Quando la volontà muove ogni cosa

 

La storia di un uomo e della sua squadra.

“Sono un uomo di 39 anni ed ho capito quanto le persone possano avere paura di pensare in modo diverso.

Per alcuni anni sono rimasto bloccato dalla staticità altrui e dalla mia stessa paura di agire.

Poi le circostanze mi hanno portato a dover lasciare il mondo a cui appartenevo, provocando in me sensazioni di disagio, rammarico, risentimento, delusione e desiderio di rivalsa.

La difficoltà maggiore allora era darmi valore, riconoscerlo di nuovo.

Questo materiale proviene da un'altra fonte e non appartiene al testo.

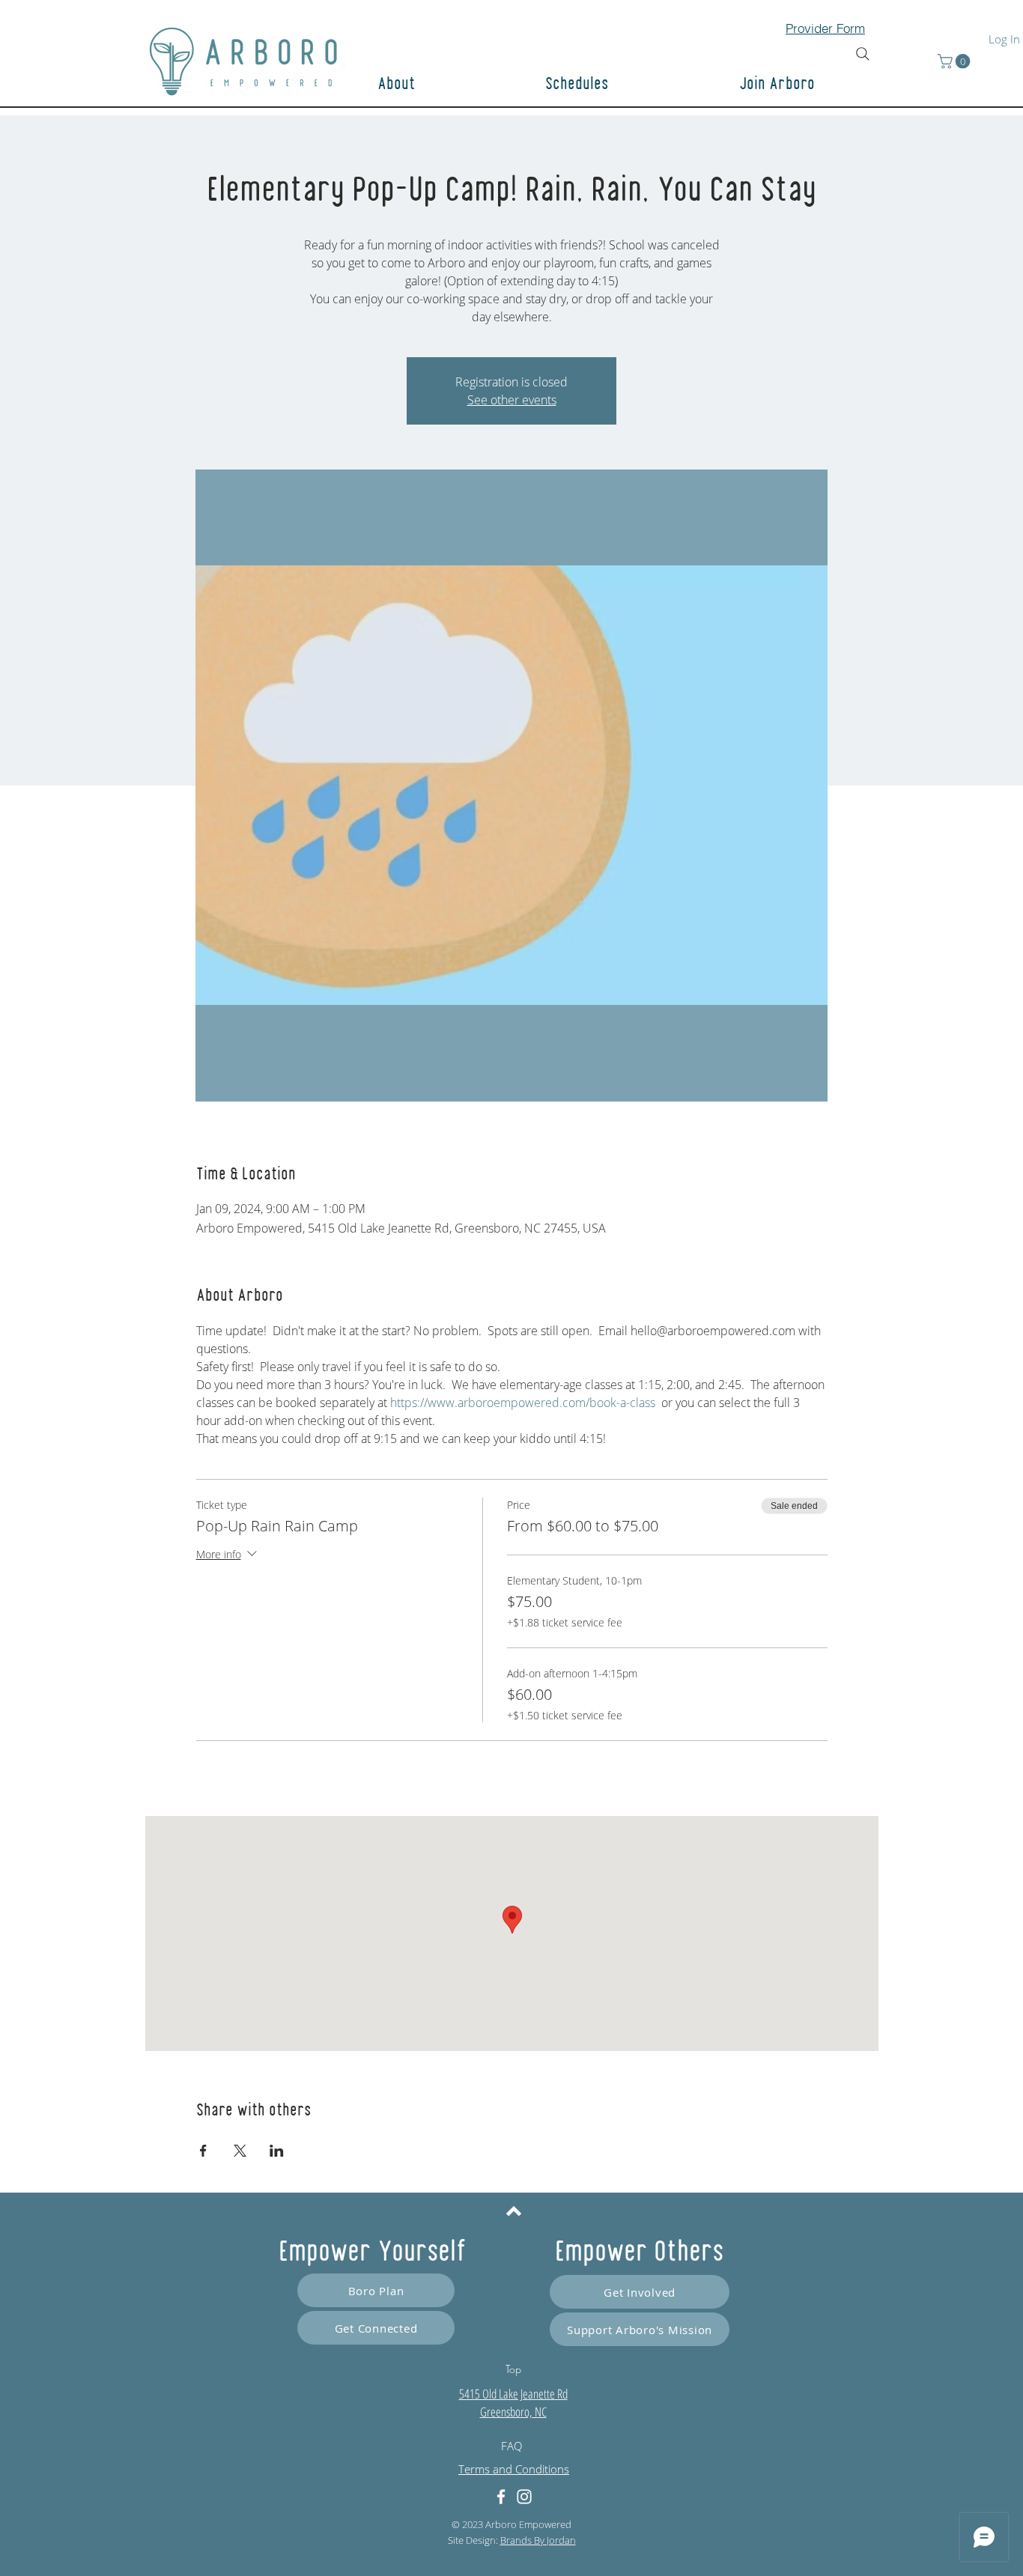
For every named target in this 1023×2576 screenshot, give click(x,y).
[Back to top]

Scorre il tempo e mi accorgo che arrovellarmi su ciò che era successo era troppo inefficace, e che probabilmente, il momento della crisi poteva servire per creare nuove condizioni per la mia esistenza.

L’inizio della rinascita avvenne quando iniziai a compiere azioni decise, creare opportunità per imparare, accettare il cambiamento di ciò che è possibile cambiare, lasciando invece andare ciò che non sarà più.

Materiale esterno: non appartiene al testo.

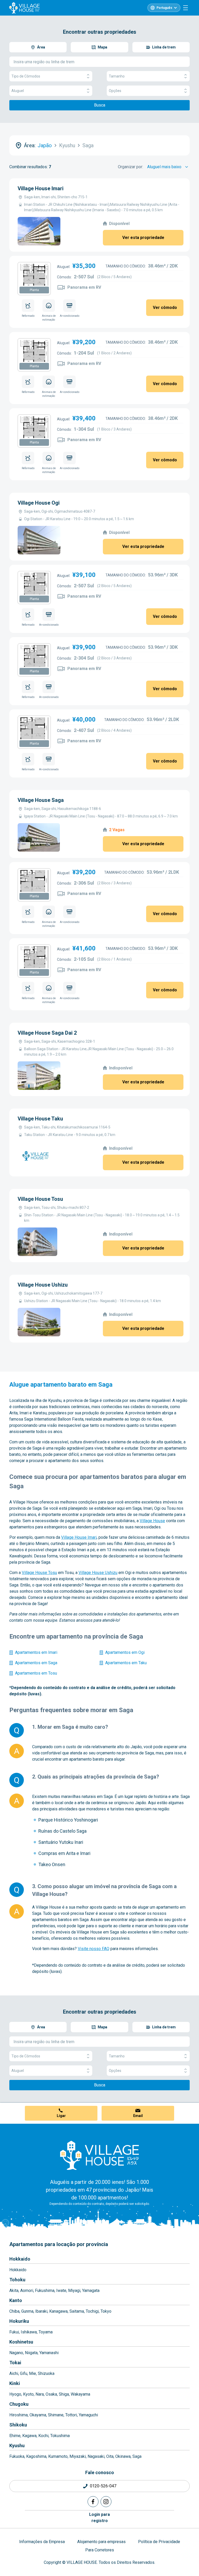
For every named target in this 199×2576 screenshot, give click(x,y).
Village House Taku (40, 1119)
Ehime (14, 2435)
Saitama (76, 2311)
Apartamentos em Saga (36, 1662)
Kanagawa (58, 2311)
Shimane (55, 2414)
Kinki (14, 2383)
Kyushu (17, 2445)
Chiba (14, 2311)
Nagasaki (96, 2456)
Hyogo (15, 2394)
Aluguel (17, 91)
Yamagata (91, 2290)
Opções (115, 91)
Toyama (46, 2332)
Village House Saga (41, 800)
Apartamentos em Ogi (125, 1652)
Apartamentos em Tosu (36, 1673)
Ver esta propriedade (143, 237)
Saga (136, 2456)
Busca (99, 105)
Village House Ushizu (43, 1285)
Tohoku (17, 2279)
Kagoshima (36, 2456)
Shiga (64, 2394)
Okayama (38, 2414)
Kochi (43, 2435)
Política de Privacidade (159, 2541)
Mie (32, 2373)
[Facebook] (93, 2501)
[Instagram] (106, 2501)
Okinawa (123, 2456)
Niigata (31, 2352)
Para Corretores (99, 2549)
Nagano (16, 2352)
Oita (109, 2456)
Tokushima (60, 2435)
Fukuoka (16, 2456)
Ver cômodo (165, 307)
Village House (152, 1520)
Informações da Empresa (42, 2541)
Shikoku (18, 2424)
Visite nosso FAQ (93, 1948)
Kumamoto (58, 2456)
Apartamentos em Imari (36, 1652)
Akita (13, 2290)
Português (164, 8)
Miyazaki (77, 2456)
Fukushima (44, 2290)
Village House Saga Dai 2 (47, 1033)
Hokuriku (19, 2321)
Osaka (51, 2394)
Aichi (13, 2373)
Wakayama (80, 2394)
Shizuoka (46, 2373)
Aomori (26, 2290)
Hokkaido (19, 2259)
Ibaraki (41, 2311)
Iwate (61, 2290)
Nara (39, 2394)
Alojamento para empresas (101, 2541)
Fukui (14, 2332)
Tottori (71, 2414)
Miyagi (74, 2290)
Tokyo (106, 2311)
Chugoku (19, 2404)
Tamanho (117, 76)
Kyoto (28, 2394)
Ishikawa (29, 2332)
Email (138, 2116)
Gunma (27, 2311)
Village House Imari (40, 188)
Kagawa (29, 2435)
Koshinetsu (21, 2342)
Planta (34, 290)
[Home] (99, 2155)
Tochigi (92, 2311)
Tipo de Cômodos (25, 76)
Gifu (23, 2373)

Eppure, non sarei mai stato lo stesso se intorno a me non avessi avuto un gruppo di persone di cui fidarmi e con cui ricostruire il futuro.

Ogni componente della mia squadra infatti, avrebbe potuto scegliere di restare nell’oblio, invece, ha deciso di lottare, un pezzo alla volta, combattendo e ammazzando di fatica sé e chi è intorno a sé per un passo in avanti verso il riconoscimento del proprio valore.

Ho sempre saputo che volevo una vita appagante, fatta di identità, di appartenenza con un gruppo di persone che si riconosceva in un progetto comune costruito sulla fiducia e sulla determinazione.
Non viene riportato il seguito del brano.